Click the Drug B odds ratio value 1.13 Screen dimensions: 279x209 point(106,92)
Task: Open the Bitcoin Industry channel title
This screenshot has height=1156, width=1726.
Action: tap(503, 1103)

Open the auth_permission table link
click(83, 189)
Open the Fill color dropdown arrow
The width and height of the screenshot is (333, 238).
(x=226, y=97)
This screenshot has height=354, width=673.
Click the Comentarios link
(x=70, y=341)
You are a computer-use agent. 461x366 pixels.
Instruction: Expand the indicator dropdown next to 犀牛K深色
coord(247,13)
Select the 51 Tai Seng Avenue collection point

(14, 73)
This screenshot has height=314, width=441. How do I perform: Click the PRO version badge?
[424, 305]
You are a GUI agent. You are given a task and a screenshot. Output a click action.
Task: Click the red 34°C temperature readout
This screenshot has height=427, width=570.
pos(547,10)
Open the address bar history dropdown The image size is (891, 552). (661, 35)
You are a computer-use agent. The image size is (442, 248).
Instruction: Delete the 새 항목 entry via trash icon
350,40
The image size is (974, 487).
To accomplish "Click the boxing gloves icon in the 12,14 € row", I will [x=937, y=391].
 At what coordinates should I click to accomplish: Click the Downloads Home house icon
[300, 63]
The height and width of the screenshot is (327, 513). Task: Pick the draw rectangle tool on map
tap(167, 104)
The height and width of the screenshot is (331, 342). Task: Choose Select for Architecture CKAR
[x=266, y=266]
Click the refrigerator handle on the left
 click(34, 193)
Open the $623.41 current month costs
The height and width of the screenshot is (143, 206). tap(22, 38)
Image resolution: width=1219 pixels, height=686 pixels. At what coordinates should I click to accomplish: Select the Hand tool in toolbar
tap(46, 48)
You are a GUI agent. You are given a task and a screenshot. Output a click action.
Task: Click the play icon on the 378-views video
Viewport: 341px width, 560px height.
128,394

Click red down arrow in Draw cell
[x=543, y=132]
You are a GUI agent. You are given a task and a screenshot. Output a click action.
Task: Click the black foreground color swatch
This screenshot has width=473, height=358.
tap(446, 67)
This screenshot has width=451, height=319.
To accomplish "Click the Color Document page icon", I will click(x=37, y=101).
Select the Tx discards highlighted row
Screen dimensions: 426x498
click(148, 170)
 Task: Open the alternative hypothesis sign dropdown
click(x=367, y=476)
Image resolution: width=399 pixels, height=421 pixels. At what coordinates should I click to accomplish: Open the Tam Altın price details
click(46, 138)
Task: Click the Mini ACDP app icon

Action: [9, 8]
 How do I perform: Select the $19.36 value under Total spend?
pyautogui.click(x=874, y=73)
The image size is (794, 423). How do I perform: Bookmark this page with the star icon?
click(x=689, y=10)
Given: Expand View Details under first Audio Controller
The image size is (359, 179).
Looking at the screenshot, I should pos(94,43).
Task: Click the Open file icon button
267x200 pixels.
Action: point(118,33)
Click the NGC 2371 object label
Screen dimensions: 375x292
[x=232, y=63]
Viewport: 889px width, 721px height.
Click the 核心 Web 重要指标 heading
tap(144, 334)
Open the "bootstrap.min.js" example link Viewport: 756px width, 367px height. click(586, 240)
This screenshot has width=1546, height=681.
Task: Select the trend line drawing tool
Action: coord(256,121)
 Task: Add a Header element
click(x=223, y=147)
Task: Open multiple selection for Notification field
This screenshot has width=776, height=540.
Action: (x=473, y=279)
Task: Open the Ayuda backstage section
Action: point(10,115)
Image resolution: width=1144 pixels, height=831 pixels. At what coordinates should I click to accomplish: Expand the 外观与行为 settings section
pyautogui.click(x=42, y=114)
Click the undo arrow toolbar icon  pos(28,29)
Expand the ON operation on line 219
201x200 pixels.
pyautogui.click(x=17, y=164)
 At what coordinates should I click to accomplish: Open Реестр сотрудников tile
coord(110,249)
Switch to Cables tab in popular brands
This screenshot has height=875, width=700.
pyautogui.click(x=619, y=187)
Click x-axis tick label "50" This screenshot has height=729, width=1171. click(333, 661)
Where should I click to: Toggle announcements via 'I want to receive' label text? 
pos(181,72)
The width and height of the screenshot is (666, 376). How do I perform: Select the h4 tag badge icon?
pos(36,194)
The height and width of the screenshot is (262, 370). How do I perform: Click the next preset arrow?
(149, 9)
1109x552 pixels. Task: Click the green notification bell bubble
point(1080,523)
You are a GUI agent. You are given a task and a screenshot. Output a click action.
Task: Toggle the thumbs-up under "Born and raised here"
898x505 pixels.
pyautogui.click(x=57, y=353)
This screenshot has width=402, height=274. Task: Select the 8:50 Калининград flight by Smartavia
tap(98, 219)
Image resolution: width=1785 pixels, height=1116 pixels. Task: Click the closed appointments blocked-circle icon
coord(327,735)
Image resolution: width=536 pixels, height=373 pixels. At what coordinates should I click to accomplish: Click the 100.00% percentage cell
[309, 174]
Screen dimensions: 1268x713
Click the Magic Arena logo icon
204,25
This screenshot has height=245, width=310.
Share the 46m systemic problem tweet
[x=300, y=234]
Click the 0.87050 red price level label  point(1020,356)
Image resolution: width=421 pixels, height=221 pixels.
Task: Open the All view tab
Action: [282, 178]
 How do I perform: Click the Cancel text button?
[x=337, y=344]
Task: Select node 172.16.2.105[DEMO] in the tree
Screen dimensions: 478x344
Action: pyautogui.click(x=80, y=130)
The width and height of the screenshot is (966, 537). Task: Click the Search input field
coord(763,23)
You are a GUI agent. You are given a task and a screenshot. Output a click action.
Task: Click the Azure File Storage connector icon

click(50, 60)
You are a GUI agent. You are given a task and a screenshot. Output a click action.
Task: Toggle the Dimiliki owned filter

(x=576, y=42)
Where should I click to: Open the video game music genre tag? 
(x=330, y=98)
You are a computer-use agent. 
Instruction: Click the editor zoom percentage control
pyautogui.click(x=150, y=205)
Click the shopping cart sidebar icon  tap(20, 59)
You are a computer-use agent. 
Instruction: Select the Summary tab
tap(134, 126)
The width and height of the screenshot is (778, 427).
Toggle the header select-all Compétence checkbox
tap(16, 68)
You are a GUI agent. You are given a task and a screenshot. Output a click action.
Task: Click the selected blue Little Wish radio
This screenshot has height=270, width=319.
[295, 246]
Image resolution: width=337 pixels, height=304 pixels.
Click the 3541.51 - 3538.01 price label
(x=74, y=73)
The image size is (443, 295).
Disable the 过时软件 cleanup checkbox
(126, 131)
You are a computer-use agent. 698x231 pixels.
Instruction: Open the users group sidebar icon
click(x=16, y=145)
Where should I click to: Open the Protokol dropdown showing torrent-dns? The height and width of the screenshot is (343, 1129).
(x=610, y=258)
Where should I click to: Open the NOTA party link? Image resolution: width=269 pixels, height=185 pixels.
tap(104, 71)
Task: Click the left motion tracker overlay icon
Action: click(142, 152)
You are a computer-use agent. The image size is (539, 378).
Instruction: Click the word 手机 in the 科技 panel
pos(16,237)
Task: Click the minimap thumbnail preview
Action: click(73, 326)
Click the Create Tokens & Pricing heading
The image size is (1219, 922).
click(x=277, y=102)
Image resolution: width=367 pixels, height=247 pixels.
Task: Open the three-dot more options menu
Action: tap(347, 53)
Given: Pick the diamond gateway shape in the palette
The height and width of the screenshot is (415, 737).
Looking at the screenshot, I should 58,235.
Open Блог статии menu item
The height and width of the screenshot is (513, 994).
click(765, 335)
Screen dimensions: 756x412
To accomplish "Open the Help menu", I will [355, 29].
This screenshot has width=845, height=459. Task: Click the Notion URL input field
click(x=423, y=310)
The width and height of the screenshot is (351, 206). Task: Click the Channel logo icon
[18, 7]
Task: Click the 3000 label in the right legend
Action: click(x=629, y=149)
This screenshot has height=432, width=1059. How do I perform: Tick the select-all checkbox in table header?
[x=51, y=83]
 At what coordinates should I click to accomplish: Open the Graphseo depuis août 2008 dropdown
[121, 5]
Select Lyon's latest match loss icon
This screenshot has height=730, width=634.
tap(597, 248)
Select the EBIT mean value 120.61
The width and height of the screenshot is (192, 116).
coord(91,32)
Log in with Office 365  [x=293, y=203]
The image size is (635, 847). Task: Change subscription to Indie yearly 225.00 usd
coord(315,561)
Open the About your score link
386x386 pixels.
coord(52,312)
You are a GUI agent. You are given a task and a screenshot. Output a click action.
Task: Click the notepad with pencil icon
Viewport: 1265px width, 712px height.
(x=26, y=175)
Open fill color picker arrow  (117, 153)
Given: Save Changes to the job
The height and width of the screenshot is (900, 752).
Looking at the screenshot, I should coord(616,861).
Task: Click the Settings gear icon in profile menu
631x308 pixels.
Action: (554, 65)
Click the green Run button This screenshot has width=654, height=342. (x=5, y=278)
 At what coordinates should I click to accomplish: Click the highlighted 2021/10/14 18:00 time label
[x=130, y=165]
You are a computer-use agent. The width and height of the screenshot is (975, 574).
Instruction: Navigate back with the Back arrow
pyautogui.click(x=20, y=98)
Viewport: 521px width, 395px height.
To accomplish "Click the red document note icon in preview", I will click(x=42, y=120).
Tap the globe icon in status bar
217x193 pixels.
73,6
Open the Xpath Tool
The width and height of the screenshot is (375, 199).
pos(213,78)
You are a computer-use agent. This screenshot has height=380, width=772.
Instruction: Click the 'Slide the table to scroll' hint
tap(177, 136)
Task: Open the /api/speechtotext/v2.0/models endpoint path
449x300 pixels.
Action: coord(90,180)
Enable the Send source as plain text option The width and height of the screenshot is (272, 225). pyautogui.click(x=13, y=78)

++++

# [TASK]
Looking back over the data above, restate word for word the lines that begin at the line with "Click the Comentarios link" and end at the line with "Open the address", inclusive.

# [YOUR RESPONSE]
Click the Comentarios link
(x=70, y=341)
You are a computer-use agent. 461x366 pixels.
Instruction: Expand the indicator dropdown next to 犀牛K深色
coord(247,13)
Select the 51 Tai Seng Avenue collection point

(14, 73)
This screenshot has height=314, width=441. How do I perform: Click the PRO version badge?
[424, 305]
You are a GUI agent. You are given a task and a screenshot. Output a click action.
Task: Click the red 34°C temperature readout
This screenshot has height=427, width=570.
pos(547,10)
Open the address bar history dropdown The image size is (891, 552). (661, 35)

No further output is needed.